2. Each Restricted Stock Unit ("RSU") represents a contingent right to receive one of the issuer's common shares.
3. These shares are owned by four trusts, of which members of Margaret Hayne's immediate family are among the beneficiaries.
4. One-third of the total number of PSUs are eligible to vest on each of April 12, 2023, 2024 and 2025, contingent on the continued employment of the reporting person through such date and the satisfaction of certain performance measures relating to the issuer's average operating profit margin for the fiscal years 2022, 2023, 2024, and 2025.
5. One-third of the total number of RSUs are eligible to vest on each of April 12, 2023, 2024 and 2025, contingent on the continued employment of the reporting person through such date.
6. One-third of the total number of PSUs are eligible to vest on March 6, 2025, March 5, 2026 and March 4, 2027, contingent on the continued employment of the reporting person through such date and the satisfaction of certain performance measures relating to the issuer's operating profit margin for the fiscal years 2025, 2026 and 2027.

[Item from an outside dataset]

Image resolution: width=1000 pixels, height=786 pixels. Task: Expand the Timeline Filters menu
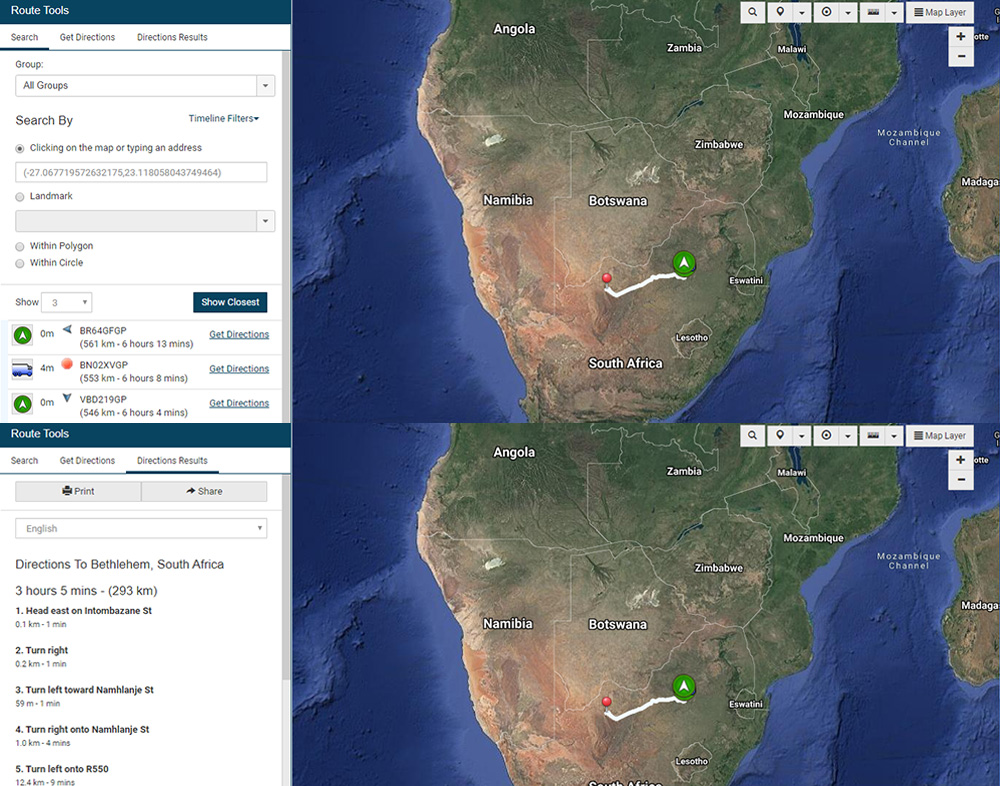coord(223,119)
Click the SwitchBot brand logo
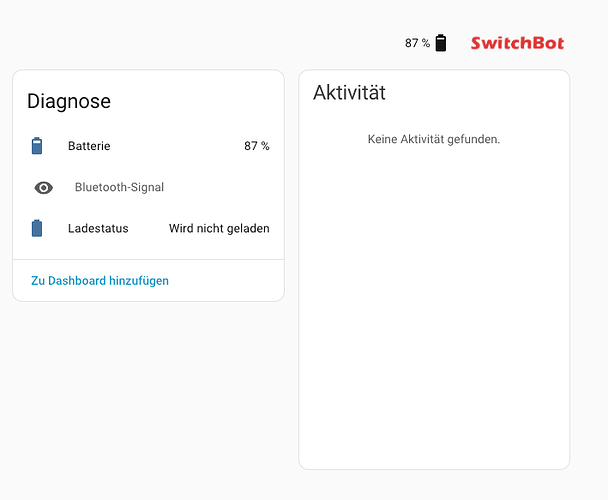 tap(517, 43)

7. One-third of the total number of RSUs are eligible to vest on March 6, 2025, March 5, 2026 and March 4, 2027, contingent on the continued employment of the reporting person through such date.
Remarks:
/s/ Margaret Hayne 04/14/2023
** Signature of Reporting Person Date
Reminder: Report on a separate line for each class of securities beneficially owned directly or indirectly.
* If the form is filed by more than one reporting person, see Instruction 4 (b)(v).
** Intentional misstatements or omissions of facts constitute Federal Criminal Violations See 18 U.S.C. 1001 and 15 U.S.C. 78ff(a).
Note: File three copies of this Form, one of which must be manually signed. If space is insufficient, see Instruction 6 for procedure.
Persons who respond to the collection of information contained in this form are not required to respond unless the form displays a currently valid OMB Number.